A pap test looks for early signs of cancer in your cervix. Early changes in cervical cells don't cause symptoms. Often the only way to find them is with a Pap test. A Pap test can find these problems early, when they are easier to treat. Pap tests can also find some infections of the cervix and vagina.
What is a Pap test?
A Pap test is a procedure that helps find changes in the cervix that may lead to cancer. The cervix is the part of the uterus that opens into the vagina. For this test, a small sample of cells is taken from the cervix. This is done in your healthcare provider’s office. The cells are then examined in a lab. A Pap test is a safe procedure. It takes just a few minutes and causes little or no discomfort.
The HPV connection
Human papillomavirus (HPV) is a group of viruses that spread through skin contact and sex. Some types cause cell changes (dysplasia) in the cervix that can lead to cancer. In fact, HPV infection is the biggest risk factor for cervical cancer. Healthcare providers can now test for HPV. Testing for HPV is often done with the Pap test. That’s why it’s important to have Pap tests as advised by your healthcare provider. This helps ensure that any abnormal cells will be found. They can be treated before they become cancer.

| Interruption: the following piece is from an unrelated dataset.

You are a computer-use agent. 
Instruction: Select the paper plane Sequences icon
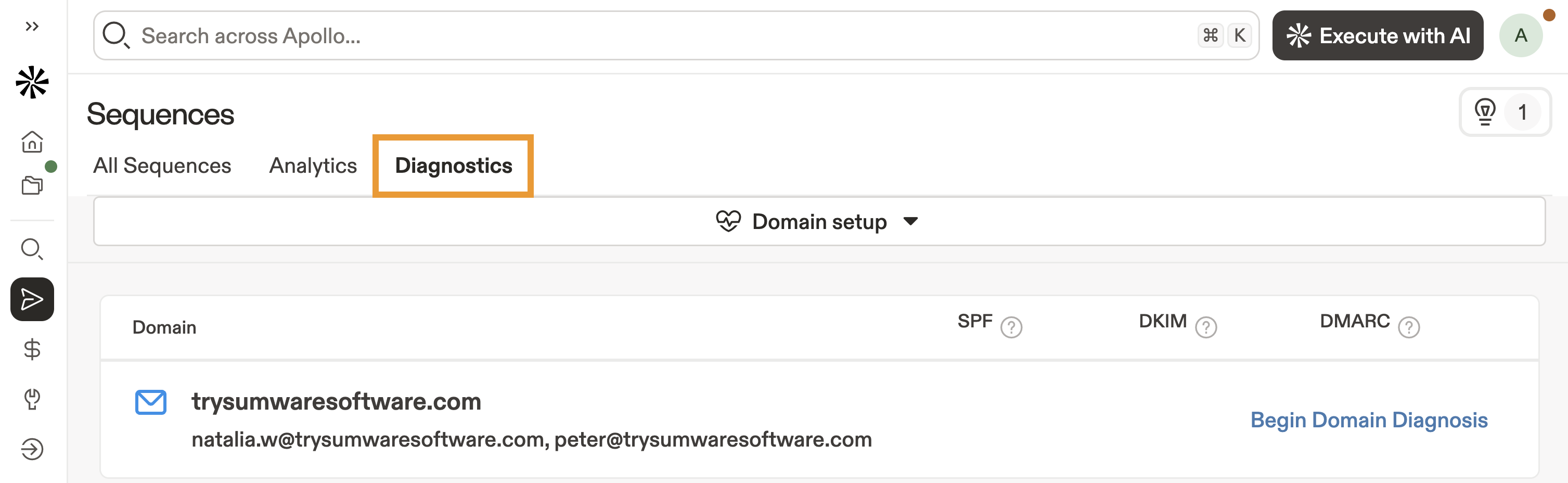pos(32,299)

Who should have a Pap test and HPV test?
Ask your healthcare provider:
The American Cancer Society advises:
Have your first Pap test at age 21, and then every 3 years until age 29. HPV testing is not advised during this time. But it may be done to follow up on an abnormal Pap test.
Starting at age 30, have a Pap test with an HPV test every 5 years. This should be done until age 65. Another option for people age 30 to 65 is just the Pap test every 3 years.
You may need a different test schedule if you are at high risk for cervical cancer. Risk factors include having HIV, a weak immune system, or exposure to the medicine DES while your mother was pregnant with you. Talk with your provider about the best schedule for you.
If you’re over 65, had regular tests for the last 10 years, and no abnormal results in the last 20 years, you may stop the tests.
If you had a hysterectomy that included removing your cervix, you can stop tests unless it was done to treat cervical cancer or precancer. If you still have your cervix, you should have tests in line with the above guidelines.
Routine tests don't need to be done each year. But if a test is abnormal, your provider will tell you how often to be tested.
People who have had the HPV vaccine should still follow these guidelines.
If you had cervical cancer, talk with your provider about the test plan that's best for you.